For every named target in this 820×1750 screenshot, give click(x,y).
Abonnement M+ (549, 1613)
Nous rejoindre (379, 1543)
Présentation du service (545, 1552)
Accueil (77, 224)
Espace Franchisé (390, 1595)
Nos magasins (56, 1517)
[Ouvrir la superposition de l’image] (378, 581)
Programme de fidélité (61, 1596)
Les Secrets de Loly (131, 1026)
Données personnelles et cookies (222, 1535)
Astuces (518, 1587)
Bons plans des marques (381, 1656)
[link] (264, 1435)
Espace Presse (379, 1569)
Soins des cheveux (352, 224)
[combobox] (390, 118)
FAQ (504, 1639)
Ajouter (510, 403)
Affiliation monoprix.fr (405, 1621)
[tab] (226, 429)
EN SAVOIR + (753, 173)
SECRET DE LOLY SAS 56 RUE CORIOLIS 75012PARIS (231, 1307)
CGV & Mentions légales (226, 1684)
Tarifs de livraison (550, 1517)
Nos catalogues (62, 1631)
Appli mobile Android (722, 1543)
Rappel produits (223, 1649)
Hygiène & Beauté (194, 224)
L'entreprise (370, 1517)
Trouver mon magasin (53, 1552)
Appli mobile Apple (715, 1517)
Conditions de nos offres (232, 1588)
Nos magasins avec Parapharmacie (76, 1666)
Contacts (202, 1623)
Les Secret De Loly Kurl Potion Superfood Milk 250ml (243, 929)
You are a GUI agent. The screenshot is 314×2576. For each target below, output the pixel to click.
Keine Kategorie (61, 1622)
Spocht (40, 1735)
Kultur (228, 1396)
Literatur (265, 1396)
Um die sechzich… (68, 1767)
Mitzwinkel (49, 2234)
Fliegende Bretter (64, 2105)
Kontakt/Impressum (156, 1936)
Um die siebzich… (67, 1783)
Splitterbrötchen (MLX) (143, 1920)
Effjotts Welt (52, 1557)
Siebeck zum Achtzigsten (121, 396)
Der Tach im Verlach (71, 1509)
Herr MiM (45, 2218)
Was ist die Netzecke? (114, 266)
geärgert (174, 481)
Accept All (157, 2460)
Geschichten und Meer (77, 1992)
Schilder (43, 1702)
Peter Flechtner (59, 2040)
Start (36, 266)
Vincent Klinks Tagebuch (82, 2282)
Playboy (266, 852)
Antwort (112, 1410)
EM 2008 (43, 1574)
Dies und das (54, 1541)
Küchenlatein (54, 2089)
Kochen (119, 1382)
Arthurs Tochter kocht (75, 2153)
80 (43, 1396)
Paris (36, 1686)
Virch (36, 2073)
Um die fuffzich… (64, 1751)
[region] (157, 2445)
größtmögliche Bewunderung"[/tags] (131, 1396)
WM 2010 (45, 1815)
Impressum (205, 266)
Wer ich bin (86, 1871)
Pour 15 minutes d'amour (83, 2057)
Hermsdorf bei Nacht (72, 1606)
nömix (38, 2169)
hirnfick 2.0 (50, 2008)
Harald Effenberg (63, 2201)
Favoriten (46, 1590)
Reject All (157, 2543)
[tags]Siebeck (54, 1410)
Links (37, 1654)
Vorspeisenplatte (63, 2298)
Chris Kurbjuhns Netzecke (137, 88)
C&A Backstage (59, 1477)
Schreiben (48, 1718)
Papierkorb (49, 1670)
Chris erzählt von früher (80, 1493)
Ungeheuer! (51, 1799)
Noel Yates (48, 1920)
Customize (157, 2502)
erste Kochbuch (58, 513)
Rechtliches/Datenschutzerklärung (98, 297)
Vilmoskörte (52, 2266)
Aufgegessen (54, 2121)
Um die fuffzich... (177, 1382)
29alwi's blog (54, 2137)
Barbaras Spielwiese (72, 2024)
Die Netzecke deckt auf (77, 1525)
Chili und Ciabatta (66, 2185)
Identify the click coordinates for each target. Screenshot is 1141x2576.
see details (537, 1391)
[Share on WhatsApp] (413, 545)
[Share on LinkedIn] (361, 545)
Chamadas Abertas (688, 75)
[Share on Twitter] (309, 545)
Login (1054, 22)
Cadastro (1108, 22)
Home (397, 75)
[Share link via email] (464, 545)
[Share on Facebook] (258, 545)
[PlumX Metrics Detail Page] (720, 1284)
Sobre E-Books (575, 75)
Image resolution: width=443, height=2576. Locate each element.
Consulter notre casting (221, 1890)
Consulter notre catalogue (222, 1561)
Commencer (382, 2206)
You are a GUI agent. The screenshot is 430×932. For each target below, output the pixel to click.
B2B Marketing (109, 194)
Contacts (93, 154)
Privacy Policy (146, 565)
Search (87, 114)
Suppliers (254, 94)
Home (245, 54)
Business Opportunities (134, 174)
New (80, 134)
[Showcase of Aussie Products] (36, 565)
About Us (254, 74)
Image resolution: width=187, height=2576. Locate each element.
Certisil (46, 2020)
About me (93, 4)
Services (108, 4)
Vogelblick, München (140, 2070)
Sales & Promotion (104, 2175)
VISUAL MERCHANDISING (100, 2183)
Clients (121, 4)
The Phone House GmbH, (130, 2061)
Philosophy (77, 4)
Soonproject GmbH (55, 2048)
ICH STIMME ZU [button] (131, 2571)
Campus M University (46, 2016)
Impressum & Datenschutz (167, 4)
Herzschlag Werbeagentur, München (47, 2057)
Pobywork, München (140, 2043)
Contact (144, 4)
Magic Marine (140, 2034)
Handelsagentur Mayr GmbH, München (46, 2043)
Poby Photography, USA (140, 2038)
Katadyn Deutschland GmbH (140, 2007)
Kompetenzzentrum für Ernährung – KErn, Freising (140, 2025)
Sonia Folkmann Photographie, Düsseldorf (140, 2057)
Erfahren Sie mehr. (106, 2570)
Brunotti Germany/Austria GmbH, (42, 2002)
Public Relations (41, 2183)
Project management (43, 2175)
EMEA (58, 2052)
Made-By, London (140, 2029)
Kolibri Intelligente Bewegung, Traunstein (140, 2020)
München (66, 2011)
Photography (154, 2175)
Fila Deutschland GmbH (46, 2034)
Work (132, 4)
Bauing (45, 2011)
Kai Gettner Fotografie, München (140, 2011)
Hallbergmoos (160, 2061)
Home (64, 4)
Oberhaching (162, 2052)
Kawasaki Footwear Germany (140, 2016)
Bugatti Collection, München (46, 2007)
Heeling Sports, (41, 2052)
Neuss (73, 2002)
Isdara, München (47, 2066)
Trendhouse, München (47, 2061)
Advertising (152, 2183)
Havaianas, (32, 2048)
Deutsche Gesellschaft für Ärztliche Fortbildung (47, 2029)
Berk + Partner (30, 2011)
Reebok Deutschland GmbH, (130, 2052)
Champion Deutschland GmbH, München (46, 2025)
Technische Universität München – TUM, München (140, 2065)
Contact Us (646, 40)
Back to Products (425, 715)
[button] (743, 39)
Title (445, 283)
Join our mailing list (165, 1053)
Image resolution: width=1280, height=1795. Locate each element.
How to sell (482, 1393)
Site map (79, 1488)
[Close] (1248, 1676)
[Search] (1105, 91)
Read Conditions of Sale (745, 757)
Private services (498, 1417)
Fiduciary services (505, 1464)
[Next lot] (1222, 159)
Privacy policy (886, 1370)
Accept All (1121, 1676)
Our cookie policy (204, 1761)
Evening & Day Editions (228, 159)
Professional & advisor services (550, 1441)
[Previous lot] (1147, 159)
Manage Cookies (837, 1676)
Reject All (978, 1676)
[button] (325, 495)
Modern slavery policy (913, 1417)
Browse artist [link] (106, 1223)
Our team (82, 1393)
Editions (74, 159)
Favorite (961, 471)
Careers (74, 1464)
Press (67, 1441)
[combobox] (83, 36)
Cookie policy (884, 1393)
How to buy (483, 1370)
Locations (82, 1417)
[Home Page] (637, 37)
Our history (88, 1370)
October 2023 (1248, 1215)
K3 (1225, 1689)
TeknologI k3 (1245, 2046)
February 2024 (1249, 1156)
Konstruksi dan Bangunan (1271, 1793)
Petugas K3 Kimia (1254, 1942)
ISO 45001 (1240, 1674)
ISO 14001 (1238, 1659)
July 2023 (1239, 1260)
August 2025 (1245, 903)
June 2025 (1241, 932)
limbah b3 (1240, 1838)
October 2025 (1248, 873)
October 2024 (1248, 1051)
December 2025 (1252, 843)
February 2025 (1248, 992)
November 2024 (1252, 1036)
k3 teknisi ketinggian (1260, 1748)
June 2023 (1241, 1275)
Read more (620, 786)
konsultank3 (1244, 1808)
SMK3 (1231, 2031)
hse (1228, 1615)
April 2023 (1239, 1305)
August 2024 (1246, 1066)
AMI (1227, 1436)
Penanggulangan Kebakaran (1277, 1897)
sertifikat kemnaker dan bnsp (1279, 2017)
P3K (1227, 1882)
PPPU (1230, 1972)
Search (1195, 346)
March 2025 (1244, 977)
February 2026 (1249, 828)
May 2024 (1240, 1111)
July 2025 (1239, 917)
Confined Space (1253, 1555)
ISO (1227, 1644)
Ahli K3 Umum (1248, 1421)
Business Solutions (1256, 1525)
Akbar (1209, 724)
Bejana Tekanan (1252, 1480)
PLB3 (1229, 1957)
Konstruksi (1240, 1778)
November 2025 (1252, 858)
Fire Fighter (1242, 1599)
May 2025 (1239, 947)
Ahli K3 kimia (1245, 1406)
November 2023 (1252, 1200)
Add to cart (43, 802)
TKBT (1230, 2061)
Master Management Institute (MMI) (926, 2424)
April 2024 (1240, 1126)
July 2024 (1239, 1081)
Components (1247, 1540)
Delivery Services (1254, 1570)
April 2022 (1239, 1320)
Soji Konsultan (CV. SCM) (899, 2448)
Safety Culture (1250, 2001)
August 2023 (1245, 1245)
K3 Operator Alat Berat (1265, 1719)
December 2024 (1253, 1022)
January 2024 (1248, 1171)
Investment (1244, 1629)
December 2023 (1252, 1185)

★ ★ ★ ★ ★

#### What is required:
Your reply is to repeat, unchanged, the lines above running from the one with "hse (1228, 1615)" up to and including the one with "Bejana Tekanan (1252, 1480)".

#### Task output:
hse (1228, 1615)
April 2023 (1239, 1305)
August 2024 (1246, 1066)
AMI (1227, 1436)
Penanggulangan Kebakaran (1277, 1897)
sertifikat kemnaker dan bnsp (1279, 2017)
P3K (1227, 1882)
PPPU (1230, 1972)
Search (1195, 346)
March 2025 (1244, 977)
February 2026 (1249, 828)
May 2024 (1240, 1111)
July 2025 (1239, 917)
Confined Space (1253, 1555)
ISO (1227, 1644)
Ahli K3 Umum (1248, 1421)
Business Solutions (1256, 1525)
Akbar (1209, 724)
Bejana Tekanan (1252, 1480)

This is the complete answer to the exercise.